Insurance and reinsurance market losses from a severe east coast low that struck Australia at the beginning of February are estimated to be A$794 million, according to PERILS AG.


Sydney flooding image from ABC News’ Oscar Coleman.

As we explained yesterday, the Insurance Council of Australia (ICA) pegged the losses from this latest catastrophe to beset Australia during its summer at A$677 million, based on claims as of March 23rd.

The Australian East Coast Low event struck the country from 5th to 13th February 2020, mainly impacting the Australian east coast states of New South Wales and Queensland.

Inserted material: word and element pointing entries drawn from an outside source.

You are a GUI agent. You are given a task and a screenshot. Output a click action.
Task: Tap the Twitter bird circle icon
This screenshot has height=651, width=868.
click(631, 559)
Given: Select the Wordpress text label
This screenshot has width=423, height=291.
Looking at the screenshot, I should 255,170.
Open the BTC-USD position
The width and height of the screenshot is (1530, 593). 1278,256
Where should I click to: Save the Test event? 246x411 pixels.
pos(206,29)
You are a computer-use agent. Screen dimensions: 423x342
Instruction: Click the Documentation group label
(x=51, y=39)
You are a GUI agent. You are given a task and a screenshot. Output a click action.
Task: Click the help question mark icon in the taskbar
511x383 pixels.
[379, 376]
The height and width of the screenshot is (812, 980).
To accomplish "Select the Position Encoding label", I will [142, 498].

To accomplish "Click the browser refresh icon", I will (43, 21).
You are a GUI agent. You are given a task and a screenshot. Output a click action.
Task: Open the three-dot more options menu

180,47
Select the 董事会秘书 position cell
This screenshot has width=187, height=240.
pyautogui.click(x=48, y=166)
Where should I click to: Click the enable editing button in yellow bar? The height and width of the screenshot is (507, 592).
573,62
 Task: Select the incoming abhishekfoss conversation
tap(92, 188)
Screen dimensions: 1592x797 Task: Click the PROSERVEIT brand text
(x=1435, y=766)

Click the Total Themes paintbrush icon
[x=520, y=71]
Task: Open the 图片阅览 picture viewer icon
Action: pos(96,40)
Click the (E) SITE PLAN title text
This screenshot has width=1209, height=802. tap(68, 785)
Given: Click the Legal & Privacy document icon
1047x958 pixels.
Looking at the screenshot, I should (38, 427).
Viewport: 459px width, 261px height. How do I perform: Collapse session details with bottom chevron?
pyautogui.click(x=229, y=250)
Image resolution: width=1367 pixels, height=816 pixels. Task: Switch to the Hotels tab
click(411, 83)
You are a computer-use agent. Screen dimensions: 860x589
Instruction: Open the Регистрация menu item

Based on property market loss data collected from insurers, PERILS said the insured loss from the storm, rainfall and flooding event is preliminarily estimated to be A$794 million.

This catastrophe loss came on the heels of the the insurance and reinsurance market loss from bushfires that burnt across Australia in late 2019 into early 2020 which has now passed A$2 billion and the industry loss from severe hailstorms that struck the southeastern region of Australia in January which has reached A$1.2 billion.

In total, the ICA estimates summer catastrophe insurer losses as reaching more than A$4.6 billion, with some sources saying this will now be above A$5 billion.

PERILS explained that the February 2020 east coast low was “A long low-pressure trough extending inland along the Australian east coast. This low-pressure trough drew in moisture from the Tasman Sea which was warmer than usual, particularly off Sydney. The result was very intense rainfall from early to mid- February 2020 leading to flash and river flooding. The rainfall was accompanied by strong winds on 9 February as well as storm surge and high waves. In combination, these weather features caused widespread damage along the coastal areas of South East Queensland and New South Wales.”

The industry loss from the event is the third largest seen for an east coast low storm system in Australia, PERILS explained.

It is surpassed only by an East Coast Low of June 2007 (estimated at A$2.4bn as-if-today) and April 2015 (estimated at A$1.2bn as-if-today).

Darryl Pidcock, Head of PERILS Asia-Pacific, commented: “The summer of Cat events continued with the East Coast Low event following the Australian bushfires and hailstorms. With a combination of heavy rainfall, strong wind gusts and storm surge, considerable insurance losses were experienced. Whilst the East Coast Low caused significant property damage, the heavy rainfall refilled water catchment areas as well as bringing relief to many bushfire and drought-affected rural areas.”

Recent catastrophes in Australia have impacted some insurance-linked securities (ILS) positions, with ILS fund manager Twelve Capital saying one private ILS contract it had underwritten was exposed to potential losses from the bushfires, while retrocession manager Markel CATCo said the Australian bushfire disaster has caused some capital to be trapped within its listed retrocessional reinsurance investment fund strategy.